The government has confirmed bird flu in 17 wild birds at Abbottsbury, Dorset – 15 in mute swans, 1 Canada Goose and 1 Potchard Duck.
Defra, via the World Organisation for Animal Health (OIE), has confirmed High Path Avian Influenza in Abbotsbury, Dorset.
The virus H5N6 has been found in the birds. The strain, however, is the European strain, as opposed to the Asian strain, which is not associated with humans.
This strain has already been identified in dead wildfowl found recently in Holland and Germany.
This is the first case of HPAI in the UK this winter and, although Defra is not expected to raise the risk level for poultry, poultry keepers have been urged to raise vigilance and enhance biosecurity now that the virus is circulating in England.
UK Chief Veterinary Officer, Nigel Gibbens, said: "This is the first time avian flu has been identified in the UK this winter and while the disease does not represent a threat to the public, it is highly infectious and deadly to birds.
"As the virus has been circulating across Europe, this finding has not come as a surprise. But it is vital that anyone who keeps birds - whether a few in a back garden or thousands on a farm - is vigilant for any signs of disease, reports suspect disease to APHA and maintains good biosecurity to reduce the risk of their birds becoming infected."

Saved entries:

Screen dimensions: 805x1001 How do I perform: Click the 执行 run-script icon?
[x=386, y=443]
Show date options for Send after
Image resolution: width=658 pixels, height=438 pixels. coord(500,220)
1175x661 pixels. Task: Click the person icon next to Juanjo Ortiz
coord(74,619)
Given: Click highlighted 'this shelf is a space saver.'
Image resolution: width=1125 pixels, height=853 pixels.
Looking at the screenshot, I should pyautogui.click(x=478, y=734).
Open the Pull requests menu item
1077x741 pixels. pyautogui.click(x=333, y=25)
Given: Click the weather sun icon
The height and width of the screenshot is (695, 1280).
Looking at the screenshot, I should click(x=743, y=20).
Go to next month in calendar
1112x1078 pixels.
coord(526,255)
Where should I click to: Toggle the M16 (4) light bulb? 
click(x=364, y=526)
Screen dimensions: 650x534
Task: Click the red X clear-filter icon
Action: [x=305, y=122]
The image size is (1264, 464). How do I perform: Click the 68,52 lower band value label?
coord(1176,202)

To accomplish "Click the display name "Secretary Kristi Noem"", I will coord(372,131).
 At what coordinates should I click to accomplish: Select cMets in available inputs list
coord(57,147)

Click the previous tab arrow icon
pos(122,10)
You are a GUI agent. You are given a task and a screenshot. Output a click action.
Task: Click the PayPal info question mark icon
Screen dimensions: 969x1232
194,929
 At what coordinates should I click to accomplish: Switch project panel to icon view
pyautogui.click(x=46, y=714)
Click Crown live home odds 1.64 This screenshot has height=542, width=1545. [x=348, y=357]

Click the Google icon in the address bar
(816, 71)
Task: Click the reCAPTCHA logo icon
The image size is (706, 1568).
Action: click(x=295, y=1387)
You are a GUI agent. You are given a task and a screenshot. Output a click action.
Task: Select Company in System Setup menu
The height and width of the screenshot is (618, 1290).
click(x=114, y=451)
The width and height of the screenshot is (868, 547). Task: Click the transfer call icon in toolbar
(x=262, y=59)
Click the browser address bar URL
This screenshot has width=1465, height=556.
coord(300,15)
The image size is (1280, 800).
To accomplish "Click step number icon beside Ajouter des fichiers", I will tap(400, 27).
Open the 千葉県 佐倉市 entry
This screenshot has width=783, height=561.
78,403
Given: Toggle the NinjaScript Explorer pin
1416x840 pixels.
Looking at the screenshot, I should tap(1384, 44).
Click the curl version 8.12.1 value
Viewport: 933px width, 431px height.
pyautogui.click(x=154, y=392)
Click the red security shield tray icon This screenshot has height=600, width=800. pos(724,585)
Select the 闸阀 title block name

_Brief 1_
Sum up the bird flu article in two sentences.
_Brief 2_
Carry on the bird flu article from the point where it stops.

_Exercise result 1_
The government has confirmed highly pathogenic H5N6 bird flu of the European strain in 17 wild birds in Dorset, 15 of them mute swans. It is the UK's first case this winter, and although the risk level for poultry is not expected to rise, the Chief Veterinary Officer urged anyone keeping birds to stay watchful, report suspected disease to APHA and keep up good biosecurity.

_Exercise result 2_
Defra believes the virus has come from migratory birds and has probably been around for a few weeks.
The department warns of new cases.
In 2008, Defra put in place a wild bird prevention zone because that was H5N1. As this is H5N6, and with no risk to human health, they do not need to do this.
The GB Poultry Register shows that there are some 40 premises keeping poultry within 10km of the swannery, although only 5 have more than 5k birds (i.e. commercial).
In terms of a risk assessment, poultry farms in the local area are at slightly increased risk. The Abbottsbury site is currently closed, although the Fleet estuary is not.
The national risk remains ‘medium’ for wild birds. Defra intend to put in place a local solution in the form of an Avian Influenza Prevention Zone (AIPZ).
It will include additional biosecurity requirements, such as protecting feed and water from wild birds and requiring poultry keepers to disinfect footwear.
What to do if you keep poultry
If you keep poultry – whether that’s a few birds in your garden or a large commercial flock – you should take steps now to review your biosecurity, register your birds with APHA, sign up for disease alerts and report any sick birds.
Bird flu is spread by direct contact between birds and through contamination in the environment, for example in bird droppings.
This means wild birds carrying the disease can infect domestic poultry, so the best way to reduce the risk of your poultry catching bird flu is to minimise chances for them to come into contact with wild birds or their droppings by practising good biosecurity.
You should review your biosecurity measures now, as the risk level may increase in the coming weeks.
This means reading government guidance on good biosecurity and taking action to:
• Minimise movement in and out of your bird enclosure.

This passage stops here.